Belgium a failed state? Don’t make me laugh

Belgium a failed state? Don’t make me laugh
Credit: Jilke Tielemans/The Brussels Times

Imagine hating your country so much you wish it was wiped off the map.

In most states this would be an act of political suicide. But not in Belgium, where this stance has made the extreme-right Vlaams Belang party the most popular in Flanders and the largest in the country ahead of regional and national elections on June 9.

In an interview with Brussels Times last month, the party’s leader Tom Van Grieken said Flanders should become an independent republic, with Brussels as its capital. “Belgium is a failed state,” he declared, without providing any evidence to back up his claim.

Van Grieken is not the first person to trash-talk Belgium. ‘Belgium is a failed state,’ screamed a 2015 op-ed in POLITICO, claiming the Paris terrorist attacks - which were planned in Brussels - were proof of the “failings of a divided, dysfunctional country.” More recently, and slightly more charitably, the Economist described Belgium as the “world’s most succesful failed state.”

When you think of failed states you probably think of countries like Somalia, Yemen and Afghanistan – poor, weak and unfree states ravaged by years of war and corruption. Belgium is clearly not one of those countries. But how do you prove the EU’s sixth richest country is not a failed state to those that are convinced it is?

Facts may be out of fashion in some quarters, but scan the stats and you’ll find that Belgium is one of the freest, richest, most educated and developed states in the world.

  • It is ranked 160th out of 179 countries in the Fragile State Index (formerly the Failed States Index). To avoid any confusion, the lower down the index you are, the less of a failed state you are.
  • Belgium is 12th out of over 200 countries on the United Nations’ Human Development Index - which reflects a country’s per capita income, education, and life expectancy. This places it above the United States, Canada, Japan, France and even Luxembourg, the EU’s richest country per capita.
  • As anyone who has spent time in Belgian hospitals can confirm, its health system is one of the best in the world, ranking fifth in Europe in overall healthcare and ninth in the world in terms of medical innovation.
  • Belgium has one of the highest tertiary education rates of any OECD country and was recently judged the seventh smartest European state out of 44, above France, Germany and Britain.
  • It scores 96/100 on Freedom House’s global freedom index – higher than Britain, France and Germany and streaks ahead of the United States.
  • Belgium is 16th out of 180 countries in Transparency International’s Corruption Perception’s Index.
  • Perhaps most importantly, Belgians don’t believe they live in a failed state. A higher percentage of Americans, Germans and Dutch think their society is broken than Belgians. And the country features near the bottom of league tables measuring whether a country’s political and economic system is bust or not. To be fair, 55% of Belgians feel their country is in decline, but this is less than the global average and the same as the United States.

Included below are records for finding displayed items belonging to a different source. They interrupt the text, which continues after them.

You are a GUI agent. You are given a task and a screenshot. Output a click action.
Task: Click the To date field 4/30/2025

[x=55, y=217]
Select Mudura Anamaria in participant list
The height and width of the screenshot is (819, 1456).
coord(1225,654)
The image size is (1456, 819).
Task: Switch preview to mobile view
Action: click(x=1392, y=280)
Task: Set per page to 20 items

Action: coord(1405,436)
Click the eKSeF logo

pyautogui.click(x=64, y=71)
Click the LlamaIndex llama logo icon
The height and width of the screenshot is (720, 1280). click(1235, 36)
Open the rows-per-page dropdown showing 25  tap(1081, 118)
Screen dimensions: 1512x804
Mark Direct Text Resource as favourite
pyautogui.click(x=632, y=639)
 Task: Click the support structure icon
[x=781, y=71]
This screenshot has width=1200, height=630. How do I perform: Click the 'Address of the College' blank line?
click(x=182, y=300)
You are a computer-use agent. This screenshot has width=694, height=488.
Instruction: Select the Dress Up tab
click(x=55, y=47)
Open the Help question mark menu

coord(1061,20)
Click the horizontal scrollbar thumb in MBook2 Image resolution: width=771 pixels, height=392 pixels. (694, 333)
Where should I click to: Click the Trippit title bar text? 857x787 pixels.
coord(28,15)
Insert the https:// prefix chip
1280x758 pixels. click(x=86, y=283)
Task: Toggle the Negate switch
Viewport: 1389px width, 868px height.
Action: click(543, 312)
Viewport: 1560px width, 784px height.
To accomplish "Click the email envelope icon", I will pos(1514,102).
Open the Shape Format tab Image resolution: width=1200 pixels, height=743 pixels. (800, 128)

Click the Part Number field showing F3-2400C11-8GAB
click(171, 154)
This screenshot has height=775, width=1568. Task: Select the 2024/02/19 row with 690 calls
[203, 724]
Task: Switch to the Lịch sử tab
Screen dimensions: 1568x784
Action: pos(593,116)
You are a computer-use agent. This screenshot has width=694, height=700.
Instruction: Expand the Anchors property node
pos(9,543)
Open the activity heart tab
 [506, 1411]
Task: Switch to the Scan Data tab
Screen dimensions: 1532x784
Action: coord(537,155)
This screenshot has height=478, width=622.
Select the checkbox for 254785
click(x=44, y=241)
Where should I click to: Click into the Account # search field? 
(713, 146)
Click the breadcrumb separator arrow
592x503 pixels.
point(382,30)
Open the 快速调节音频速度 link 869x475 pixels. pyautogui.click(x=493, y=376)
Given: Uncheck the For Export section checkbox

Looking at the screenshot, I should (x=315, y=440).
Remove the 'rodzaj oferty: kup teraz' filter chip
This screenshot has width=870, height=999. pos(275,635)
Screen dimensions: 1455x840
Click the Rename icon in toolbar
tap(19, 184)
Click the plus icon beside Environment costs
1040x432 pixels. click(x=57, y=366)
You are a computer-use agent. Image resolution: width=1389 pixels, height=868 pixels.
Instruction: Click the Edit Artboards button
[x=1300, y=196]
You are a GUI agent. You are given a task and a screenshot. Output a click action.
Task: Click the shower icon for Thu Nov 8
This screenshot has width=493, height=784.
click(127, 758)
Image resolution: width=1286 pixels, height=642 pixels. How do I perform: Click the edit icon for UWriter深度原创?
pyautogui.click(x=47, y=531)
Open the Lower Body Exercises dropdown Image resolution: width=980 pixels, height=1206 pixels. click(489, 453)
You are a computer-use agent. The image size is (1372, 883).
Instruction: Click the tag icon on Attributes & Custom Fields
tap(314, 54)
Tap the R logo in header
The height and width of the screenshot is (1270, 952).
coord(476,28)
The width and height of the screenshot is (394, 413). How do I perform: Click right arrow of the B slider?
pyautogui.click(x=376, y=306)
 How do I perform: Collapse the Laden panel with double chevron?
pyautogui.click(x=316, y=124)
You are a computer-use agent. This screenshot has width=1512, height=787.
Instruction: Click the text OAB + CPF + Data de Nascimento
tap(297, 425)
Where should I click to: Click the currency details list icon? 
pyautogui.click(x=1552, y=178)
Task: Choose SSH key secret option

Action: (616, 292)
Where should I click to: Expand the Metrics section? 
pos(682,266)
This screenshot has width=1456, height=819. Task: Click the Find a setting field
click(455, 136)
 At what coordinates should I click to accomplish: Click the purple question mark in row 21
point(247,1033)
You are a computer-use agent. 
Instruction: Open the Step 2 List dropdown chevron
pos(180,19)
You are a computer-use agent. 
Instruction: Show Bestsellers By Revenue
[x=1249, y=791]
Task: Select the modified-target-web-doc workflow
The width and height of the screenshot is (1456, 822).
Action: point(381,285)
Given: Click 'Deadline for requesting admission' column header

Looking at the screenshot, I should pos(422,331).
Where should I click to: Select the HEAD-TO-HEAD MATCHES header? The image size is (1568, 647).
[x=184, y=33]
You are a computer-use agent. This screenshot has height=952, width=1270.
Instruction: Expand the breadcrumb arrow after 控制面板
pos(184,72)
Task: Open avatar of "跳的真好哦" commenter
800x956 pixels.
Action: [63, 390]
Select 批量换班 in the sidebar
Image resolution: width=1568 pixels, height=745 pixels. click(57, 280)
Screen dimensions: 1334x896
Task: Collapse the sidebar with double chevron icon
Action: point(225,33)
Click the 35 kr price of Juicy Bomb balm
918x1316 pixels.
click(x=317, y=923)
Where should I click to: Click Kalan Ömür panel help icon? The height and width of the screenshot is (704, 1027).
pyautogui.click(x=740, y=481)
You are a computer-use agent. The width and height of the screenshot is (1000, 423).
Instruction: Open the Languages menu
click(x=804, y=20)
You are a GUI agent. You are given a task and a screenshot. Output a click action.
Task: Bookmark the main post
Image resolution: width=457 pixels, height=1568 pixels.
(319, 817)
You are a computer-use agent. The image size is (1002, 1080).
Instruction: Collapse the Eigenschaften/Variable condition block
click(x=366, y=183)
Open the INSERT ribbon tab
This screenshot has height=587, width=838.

Belgium is far from being a perfect state. Personal taxes are the highest in the world, while the lasagne layers of government make public services inefficent. Lax enforcement of laws and a swamped justice system make it a haven for border-hopping criminals. And, like many European countries, it is incapable of defending itself against outside attacks due to decades of under-investment in the military. But this doesn’t make Belgium a dysfunctional state, let alone a failed one.

On the contrary, it could be a source of inspiration for certain countries paralysed by nostalgia, obsessed with world domination, gridlocked by political polarisation or torn apart by futile culture wars.

One of the ironies about Belgium being described as a failed state is there is less for the state to fail at than almost any other European country because so much power has been devolved to the three regions – Flanders, Wallonia and Brussels.

In a 1999 essay entitled ‘The Stateless State: why Belgium Matters,’ the historian Tony Judt wrote: “We all know, at the end of the twentieth century, that you can have too much state. But Belgium may be a useful reminder that you can also have too little.”

So maybe the real problem is not that the Belgian state has has too much power, but that it has too little to sort out the country’s problems. And far from being a failed state, maybe the real issue for those who would rather see Belgium destroyed is that it’s too successful.